Кажется достаточно очевидным, что психологию, занятую изучением психических процессов, можно привлечь к изучению литературы. Действительно, человеческая психика лежит в основе всех наук и искусств. Можно ожидать, что психологические исследования, с одной стороны, займутся объяснением произведений искусства, а с другой, откроют нам причины, по которым личность становится артистически креативной. Таким образом, перед психологом стоят две различные задачи, к которым он должен подойти с радикально различных позиций.
В случае произведения искусства, мы имеет дело с продуктом сложных психических процессов, - но имеющим явно выраженную интенцию и сознательное оформление. В случае художника, мы имеет дело с собственно психическим аппаратом. В первом случае психологический анализ связан с четко определенным художественным произведением, во втором – следует проанализировать живое, творческое, человеческое существо, уникальную личность. Хотя эти два подхода тесно связаны и даже взаимозависимы, ни одно из них не дает полного объяснения. Конечно, возможно получить некоторые сведения о художнике из его произведений, и наоборот, но эти сведения никогда не будут исчерпывающими. В лучшем случае они представляют собой предположения или счастливые догадки. Знание того, как Гете относился к своей матери, проливает некоторый свет на восклицание Фауста: "Ах, матери – как странно это звучит ! " Но не позволяет понять, каким образом его привязанность к матери произвела на свет саму драму Фауст, хотя в ней мы чувствуем глубокую привязанность Гете к матери.
Нам также не удастся сделать обратные умозаключения. Нет ничего в Кольце Нибелунгов, что позволило бы нам угадать или установить тот факт, что Вагнер иногда любил надевать женскую одежду, хотя и существуют скрытые связи между героически маскулинным миром Нибелунгов и определенной патологической женственностью мужчины-Вагнера.

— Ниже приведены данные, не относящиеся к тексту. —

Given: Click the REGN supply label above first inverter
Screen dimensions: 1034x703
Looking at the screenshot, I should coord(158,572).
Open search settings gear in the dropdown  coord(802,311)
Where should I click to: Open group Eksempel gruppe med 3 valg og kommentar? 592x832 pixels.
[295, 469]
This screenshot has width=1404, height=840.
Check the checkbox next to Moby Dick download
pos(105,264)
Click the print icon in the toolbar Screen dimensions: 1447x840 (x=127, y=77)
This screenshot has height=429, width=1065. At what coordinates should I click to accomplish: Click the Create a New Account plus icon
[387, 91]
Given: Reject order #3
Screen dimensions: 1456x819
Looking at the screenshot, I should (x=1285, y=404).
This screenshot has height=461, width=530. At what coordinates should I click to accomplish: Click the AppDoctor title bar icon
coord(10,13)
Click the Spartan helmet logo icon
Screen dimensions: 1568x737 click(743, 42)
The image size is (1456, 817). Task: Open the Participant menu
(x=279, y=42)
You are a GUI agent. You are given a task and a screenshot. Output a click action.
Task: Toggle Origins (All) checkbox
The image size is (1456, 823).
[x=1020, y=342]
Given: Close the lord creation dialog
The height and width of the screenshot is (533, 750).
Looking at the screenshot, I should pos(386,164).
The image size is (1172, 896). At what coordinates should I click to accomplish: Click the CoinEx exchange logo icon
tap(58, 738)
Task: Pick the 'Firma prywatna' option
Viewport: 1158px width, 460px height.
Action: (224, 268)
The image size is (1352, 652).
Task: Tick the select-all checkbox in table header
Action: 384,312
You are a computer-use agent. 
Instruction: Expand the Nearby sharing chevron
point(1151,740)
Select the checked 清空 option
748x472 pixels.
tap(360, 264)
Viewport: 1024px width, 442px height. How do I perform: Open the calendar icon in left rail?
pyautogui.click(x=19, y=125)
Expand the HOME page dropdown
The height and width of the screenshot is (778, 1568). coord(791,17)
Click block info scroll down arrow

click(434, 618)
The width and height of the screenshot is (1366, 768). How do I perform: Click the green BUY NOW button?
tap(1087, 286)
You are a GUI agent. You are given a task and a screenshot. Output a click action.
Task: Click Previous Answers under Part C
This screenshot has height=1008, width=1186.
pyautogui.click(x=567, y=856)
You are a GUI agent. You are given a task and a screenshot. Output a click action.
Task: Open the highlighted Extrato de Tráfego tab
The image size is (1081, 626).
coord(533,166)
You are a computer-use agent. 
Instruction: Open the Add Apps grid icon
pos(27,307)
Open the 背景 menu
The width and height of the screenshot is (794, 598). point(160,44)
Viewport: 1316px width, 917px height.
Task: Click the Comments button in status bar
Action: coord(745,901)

Современное состояние психологии не позволяет нам установить строгие причинные связи, которые мы ожидаем от этой науки. Только в области психо-физиологических инстинктов и рефлексов можно достоверно оперировать с идеей причинности. С момента, с которого начинается психическая жизнь – т.е. на уровне большей сложности – психолог должен удовлетвориться более или менее пространным описанием психических событий и выходок психики, со всей ее поразительной сложностью. Он должен воздерживаться от выделения какого-либо одного психического процесса как "определяющего."
Если бы психолог мог обнаруживать недвусмысленную причинную связь между произведением искусства и процессом художественного творчества, он бы не оставил искусству никаких шансов и свел бы его к специальному разделу своей науки. Ясно, что психолог, без всякого сомнения, никогда не откажется от исследования причинных связей в сложных психических событиях. Иначе он просто откажет себе в праве на существование. Но он никогда не сможет до конца выполнить свое намерение, поскольку творческий аспект жизни, находящий в искусстве свое самое ясное выражение, помешает любым попыткам рационального объяснения. У любой реакции на стимул есть причина; но творческий акт - это абсолютная антитеза простой реакции, и он всегда будет уходить от человеческого понимания. Можно описать только его проявление; его можно смутно почувствовать, но никогда не понять до конца.
Психология и искусство всегда будут обращаться к друг другу за помощью. Важным принципом психологии остается выводимость психических явлений. Важным принципом искусства - факт, состоящий в том, что художественное произведение - также психический продукт. Оба принципа справедливы.